| 課題一覧 |
• 1. 本文に基づいて次の問いに答えてください。
(a) ナブー神殿はどこにあると書かれていますか。
(b) 意図的に踏みつぶされていた粘土板には何が書かれていましたか。
(c) ヨーロッパで図書は、図書館というよりどこに保存されてきたとされていますか。
• 2. 本文の「古代から文字によって記録され」から「表にかかわる問題点を述べる。」に至るまでのすべてを、一字も変えずに繰り返してください。

| 本文 |

古代から文字によって記録されてきたもの、粘土板、巻物、書籍、住民の公的な記録、手稿、手紙など、その土地に住む人々の文化的な記録は、歴史上、故意にあるいは忘れ去られることで幾度も破壊が起きてきたことを説明しつつ、その過程でライブラリアンやアーキビストがどのように戦ってきたかを記す。

これまで、例えば図書館の存亡の歴史を扱う書籍では、その維持費用や、関心が持たれなくなって廃れたり、災害で失われたり、戦争で、敵国によって破棄されたりという、あくまで図書館とその蔵書がどうなったかを描いてきた。それに対して、本書は、図書館と書籍だけを考察するのではなく、文字で記録されたあらゆる内容は「知識」として保存されたもので、それをいかに後世のわれわれが、振り返って読んだり、活用しているかを考え、その貴重な「知識」の破壊が進んでいることに警鐘を鳴らす。たとえば、古代では、ニルムードのナブー神殿から資料保管室が見つかっており、そこから多量の粘土板が発見された。その中から不利な契約が書かれた粘土版が意図的に踏みつぶされているのが見つかっている。それは現代の公文書の破棄や改竄も同様で、つねにわれわれの蓄積された知識は遺棄される方向い動いている。こうした動きに対して抵抗した人々の活躍や、遺棄に際して考えるべき点も明らかにしていく。必ずしも図書館の破壊という観点だけでなく、個々人の書いた原稿や日記などの扱いについても、その公表にかかわる問題点を述べる。

特に、ヨーロッパでは宗教改革など、宗派の対立から起きる敵対派閥の書籍の破棄などにも言及する。これらの知識はキリスト教会が独占してきたため、図書館というより修道院に図書が保存されてきた。それをこの対立が破棄に向かわせることになった。

| テキストと要素の位置特定用エントリ |
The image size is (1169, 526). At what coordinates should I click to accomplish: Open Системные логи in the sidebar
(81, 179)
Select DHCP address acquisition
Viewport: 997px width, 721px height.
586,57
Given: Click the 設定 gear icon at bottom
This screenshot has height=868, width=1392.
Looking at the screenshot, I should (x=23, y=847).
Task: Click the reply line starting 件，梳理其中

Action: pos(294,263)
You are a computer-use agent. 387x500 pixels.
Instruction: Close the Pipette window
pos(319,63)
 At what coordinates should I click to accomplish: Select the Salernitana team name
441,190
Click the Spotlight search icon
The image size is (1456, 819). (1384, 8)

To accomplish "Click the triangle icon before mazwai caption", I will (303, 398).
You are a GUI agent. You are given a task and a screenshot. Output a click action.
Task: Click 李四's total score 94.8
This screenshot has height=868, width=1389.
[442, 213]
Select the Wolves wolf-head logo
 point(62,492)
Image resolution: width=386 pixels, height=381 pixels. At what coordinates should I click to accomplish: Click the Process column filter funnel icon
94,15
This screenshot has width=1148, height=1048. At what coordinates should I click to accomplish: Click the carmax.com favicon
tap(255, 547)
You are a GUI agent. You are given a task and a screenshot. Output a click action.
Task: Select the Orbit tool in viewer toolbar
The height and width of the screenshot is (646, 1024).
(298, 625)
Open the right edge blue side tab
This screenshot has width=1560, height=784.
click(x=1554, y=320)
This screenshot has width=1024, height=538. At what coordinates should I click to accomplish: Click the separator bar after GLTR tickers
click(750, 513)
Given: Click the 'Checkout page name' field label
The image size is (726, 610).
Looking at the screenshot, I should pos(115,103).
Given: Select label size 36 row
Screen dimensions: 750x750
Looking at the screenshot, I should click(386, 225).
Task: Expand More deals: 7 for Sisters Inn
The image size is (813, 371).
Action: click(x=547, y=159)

| 解答 |
• 1.
(a) ニルムード
(b) 不利な契約
(c) 修道院

• 2.
古代から文字によって記録されてきたもの、粘土板、巻物、書籍、住民の公的な記録、手稿、手紙など、その土地に住む人々の文化的な記録は、歴史上、故意にあるいは忘れ去られることで幾度も破壊が起きてきたことを説明しつつ、その過程でライブラリアンやアーキビストがどのように戦ってきたかを記す。

これまで、例えば図書館の存亡の歴史を扱う書籍では、その維持費用や、関心が持たれなくなって廃れたり、災害で失われたり、戦争で、敵国によって破棄されたりという、あくまで図書館とその蔵書がどうなったかを描いてきた。それに対して、本書は、図書館と書籍だけを考察するのではなく、文字で記録されたあらゆる内容は「知識」として保存されたもので、それをいかに後世のわれわれが、振り返って読んだり、活用しているかを考え、その貴重な「知識」の破壊が進んでいることに警鐘を鳴らす。たとえば、古代では、ニルムードのナブー神殿から資料保管室が見つかっており、そこから多量の粘土板が発見された。その中から不利な契約が書かれた粘土版が意図的に踏みつぶされているのが見つかっている。それは現代の公文書の破棄や改竄も同様で、つねにわれわれの蓄積された知識は遺棄される方向い動いている。こうした動きに対して抵抗した人々の活躍や、遺棄に際して考えるべき点も明らかにしていく。必ずしも図書館の破壊という観点だけでなく、個々人の書いた原稿や日記などの扱いについても、その公表にかかわる問題点を述べる。